╭─ Kutipan Pilihan

Membangun (Kembali) Energi Terbarukan untuk Gaza

Gaza diprediksi sempat menjadi lokasi dengan panel surya terpadat di dunia.

Nov 16, 2025 - 09:11
Membangun (Kembali) Energi Terbarukan untuk Gaza
Solar Panel di Gaza (UNRWA)

MOSAIC-INDONESIA.COM; Sudah lebih dari dua tahun warga Gaza tidak menikmati listrik. Penjajah Israel telah memotong akses energi  yang tidak hanya menghidupi rumah,  penyaluran air bersih, fasilitas produksi seperti pabrik roti, tetapi juga fasilitas medis seperti klinik dan rumah sakit. 

Gaza sebenarnya sempat bertahan dengan infrastruktur energi surya yang sudah terpasang sebelum genosida terjadi. Energi terbarukan tersebut dibangun oleh lembaga internasional bahkan aktivis lokal. Laporan yang diterbitkan CSIS bahkan memprediksi Gaza sempat mempunyai kepadatan sistem panel surya tertinggi di dunia. Listrik ini menyediakan daya yang lebih andal bagi Gaza karena tidak terpengaruh dengan politisasi ekspor bahan bakar dan energi dari Israel. 

Genosida Israel telah memakan korban. Israel berdalih bahwa listrik dapat dialihkan dari keperluan sipil ke militer, dan telah menghancurkan sebagian besar infrastruktur tenaga surya Gaza yang sedang berkembang pesat selama perang yang sedang berlangsung. Meski demikian, tenaga surya sempat menjadi penyelamat bagi warga Gaza ketika semua infrastruktur listrik lainnya gagal. Gaza menunjukkan potensi tenaga surya di lingkungan yang terdampak konflik sekaligus keterbatasannya.

Tenaga surya menghidupi Gaza

Serangan berkala Israel sebelum genosida kerap merusak infrastruktur listrik di Gaza. Dalam kondisi normal, permintaan listrik jauh melebihi pasokan. Jutaan warga Gaza dilaporkan hanya menerima listrik dari jaringan listrik selama enam hingga delapan jam per hari.

Karena kekurangan yang terus-menerus, warga Gaza berinovasi dengan berbagai metode pembangkitan dan distribusi listrik. Sistem informal ini menyediakan sisa 25 persen pasokan listrik.  CSIS mencatat, sebuah survei internal baru-baru ini oleh sebuah organisasi kemanusiaan internasional mengidentifikasi 23 pengaturan teknis sistem kelistrikan yang berbeda yang beroperasi di luar jaringan (baik sepenuhnya di luar jaringan maupun hibrida).

╰─
╭─ Informasi

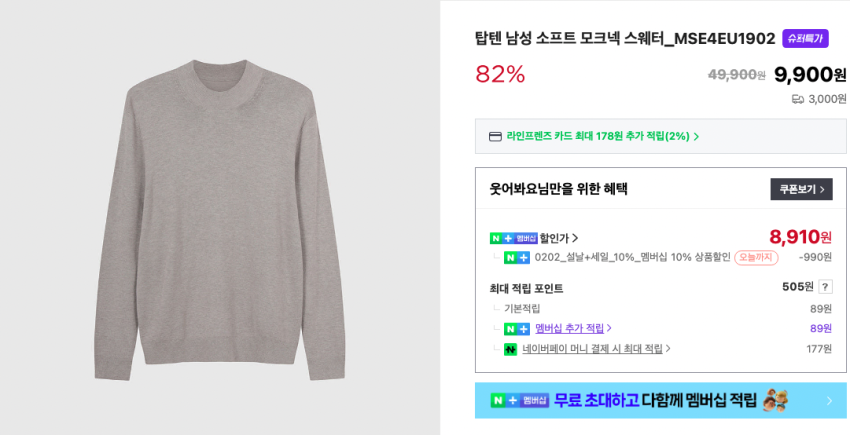Click the 오늘까지 pill tag
Screen dimensions: 850x435
pyautogui.click(x=756, y=257)
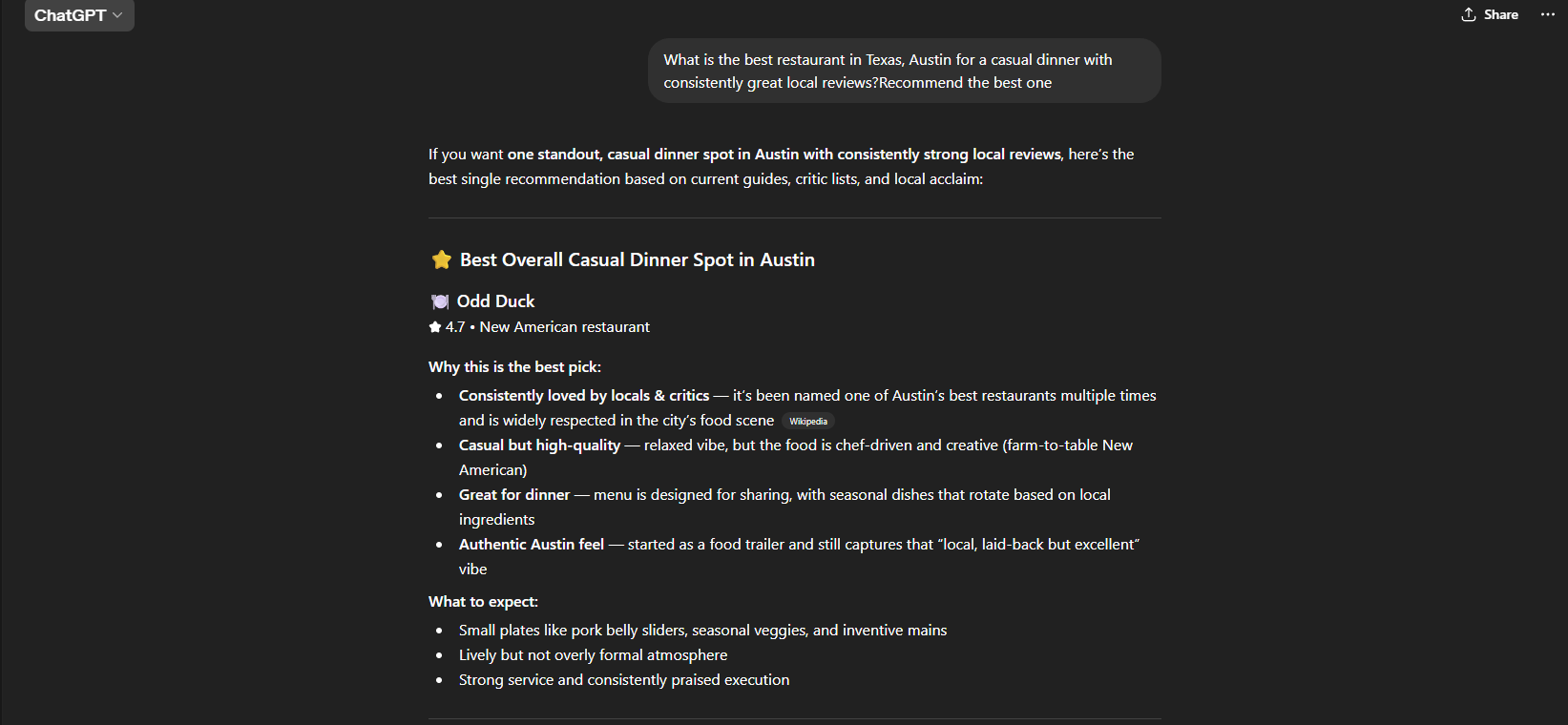The height and width of the screenshot is (725, 1568).
Task: Click the 'Great for dinner' bold text
Action: pos(513,495)
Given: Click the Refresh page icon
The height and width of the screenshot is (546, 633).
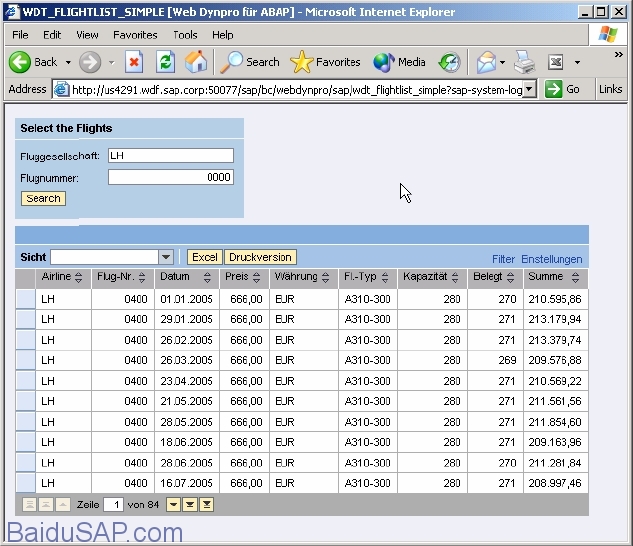Looking at the screenshot, I should pyautogui.click(x=166, y=62).
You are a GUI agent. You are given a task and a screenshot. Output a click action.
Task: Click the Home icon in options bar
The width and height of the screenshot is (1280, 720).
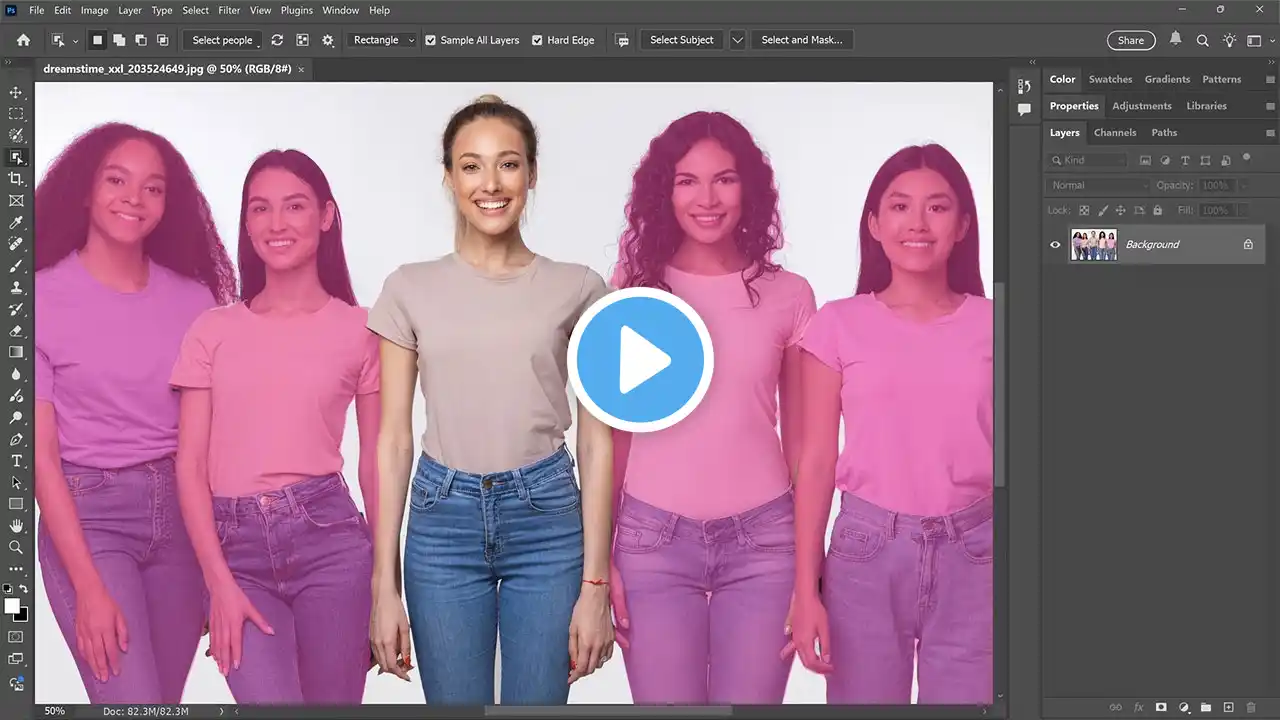pyautogui.click(x=23, y=40)
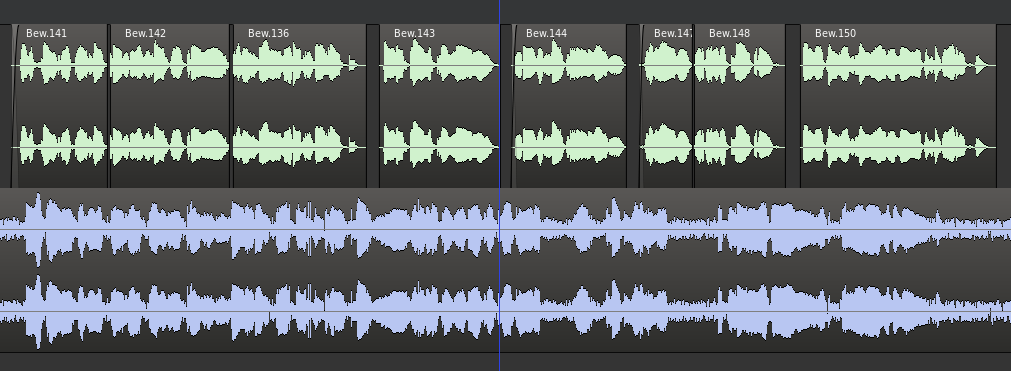Select the blue waveform region's upper channel

pos(506,229)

╰─

▶ Tugas yang Dikerjakan
Salin kembali bagian artikel tentang energi surya di Gaza, mulai dari "Serangan berkala Israel" dan berakhir pada "jaringan maupun hibrida).". Ganti "permintaan listrik" dengan "kebutuhan listrik".

▶ Penyelesaian Soal
Serangan berkala Israel sebelum genosida kerap merusak infrastruktur listrik di Gaza. Dalam kondisi normal, kebutuhan listrik jauh melebihi pasokan. Jutaan warga Gaza dilaporkan hanya menerima listrik dari jaringan listrik selama enam hingga delapan jam per hari.

Karena kekurangan yang terus-menerus, warga Gaza berinovasi dengan berbagai metode pembangkitan dan distribusi listrik. Sistem informal ini menyediakan sisa 25 persen pasokan listrik.  CSIS mencatat, sebuah survei internal baru-baru ini oleh sebuah organisasi kemanusiaan internasional mengidentifikasi 23 pengaturan teknis sistem kelistrikan yang berbeda yang beroperasi di luar jaringan (baik sepenuhnya di luar jaringan maupun hibrida).